También, si nos ponemos más freudianos, podemos pensar en alguna resistencia específica. Hay palabras que parecen adheridas al inconsciente del deseo y no hay fuerza que las pueda arrancar el pegamento. Están como soldadas a la oscuridad y se defienden de la luz con uñas y dientes. Sin embargo, no hay modo de encontrar el motivo que nos obliga a conservar en el anonimato a estas personas que nos encontramos. No hay ninguna pista de rechazo, incomodidad, envidia o admiración demasiado fogosa. Nos resultan neutrales por todos los lados y, sin embargo, esconden el nombre bajo el ala y no acuden con prontitud a la cita para que podamos completar el saludo y certificar nuestros buenos modales.

▶ [Tareas a realizar]:
a – Responda a estas preguntas sobre el fragmento acerca de los nombres que se olvidan:
(i) ¿A qué parecen adheridas ciertas palabras?
(ii) ¿Qué pistas afirma el texto que no existen?
(iii) ¿Para qué debería acudir el nombre a la cita, según la última oración?
b – Prosiga con un párrafo breve el fragmento sobre los nombres que se olvidan, a partir de su última oración.

(Datos de elementos y posiciones de texto)

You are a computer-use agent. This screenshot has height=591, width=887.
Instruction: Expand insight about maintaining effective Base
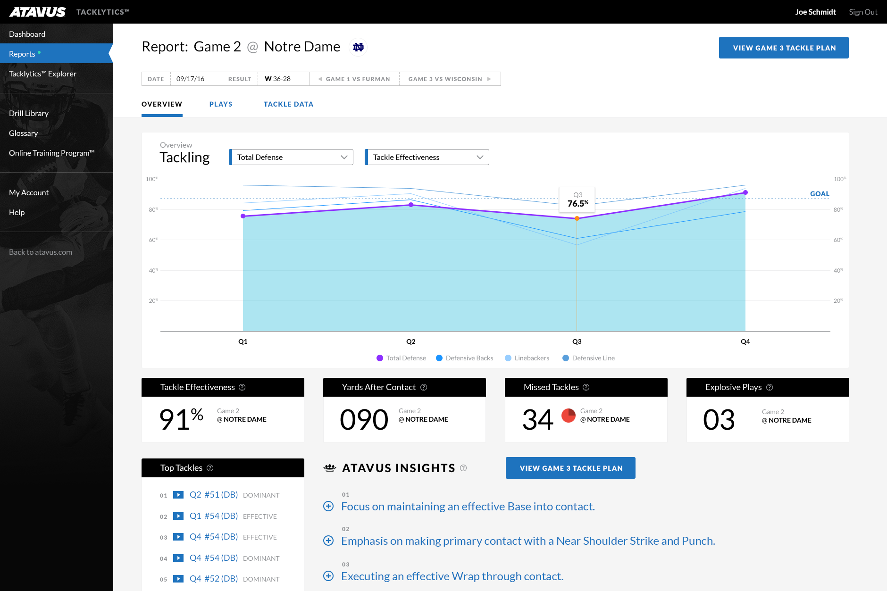(x=328, y=507)
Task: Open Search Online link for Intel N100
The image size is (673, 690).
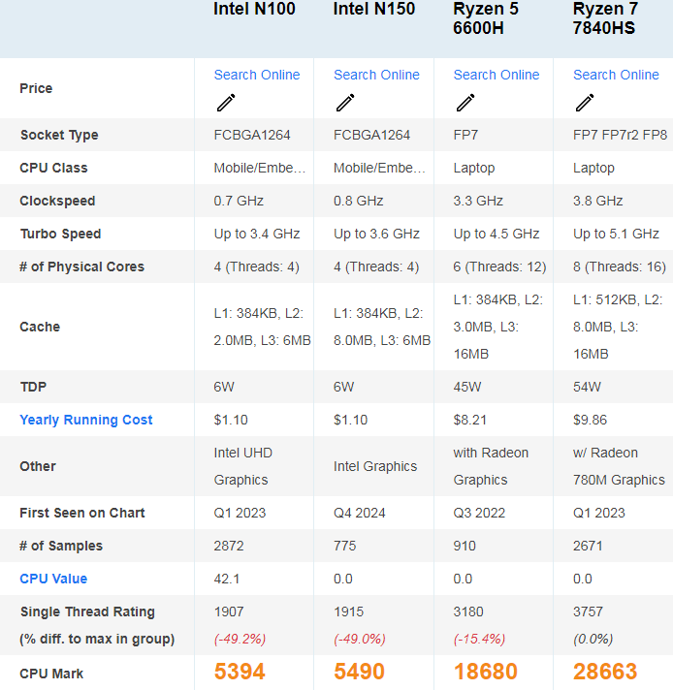Action: (257, 75)
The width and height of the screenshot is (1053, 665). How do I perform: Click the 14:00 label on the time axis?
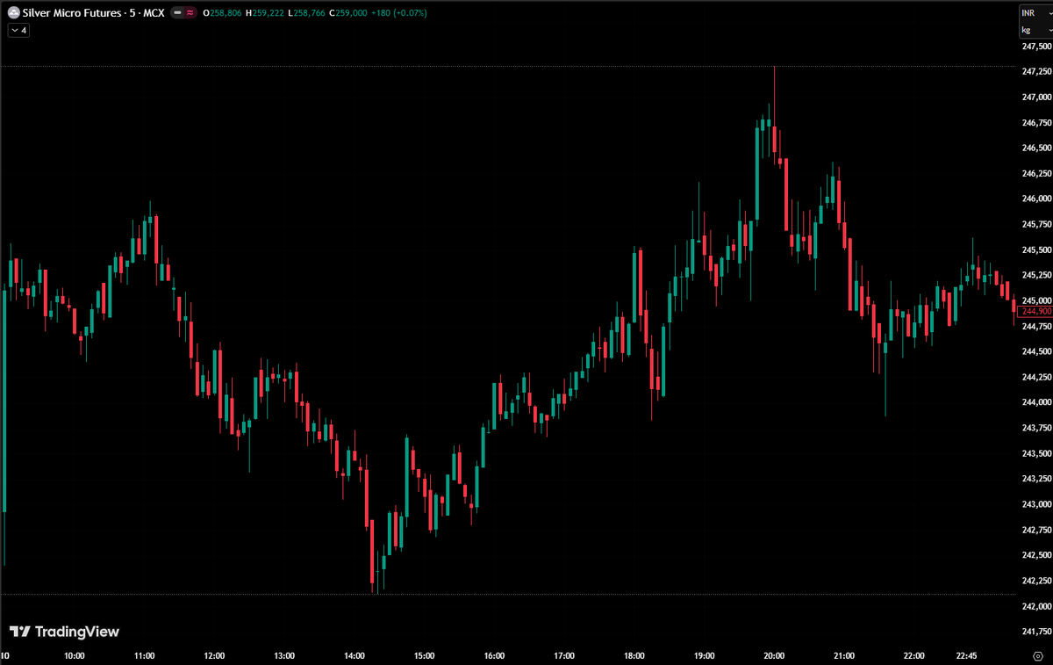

▶ [Respuestas a ejercicios]:
a –
(i) Al inconsciente del deseo.
(ii) Rechazo, incomodidad, envidia o admiración demasiado fogosa.
(iii) Para que podamos completar el saludo y certificar nuestros buenos modales.

b –
Cuesta explicar, igualmente, por qué nos molesta en estos casos que alguien nos ofrezca espontáneamente la palabra que no conseguimos evocar. Sentimos que nos vence, sin que por ello percibamos ningún ánimo de competir o triunfar. Quizá sea cierto que el lenguaje, antes que nada, es un instrumento de poder, que sin motivo especial hace notar su peso de cuando en cuando. Y quizá fuera el poder también quien intervino en el caso contrario de Kant cuando, amargado por su exceso de memoria, dejaba notas por la casa para acordarse de lo que le convenía olvidar.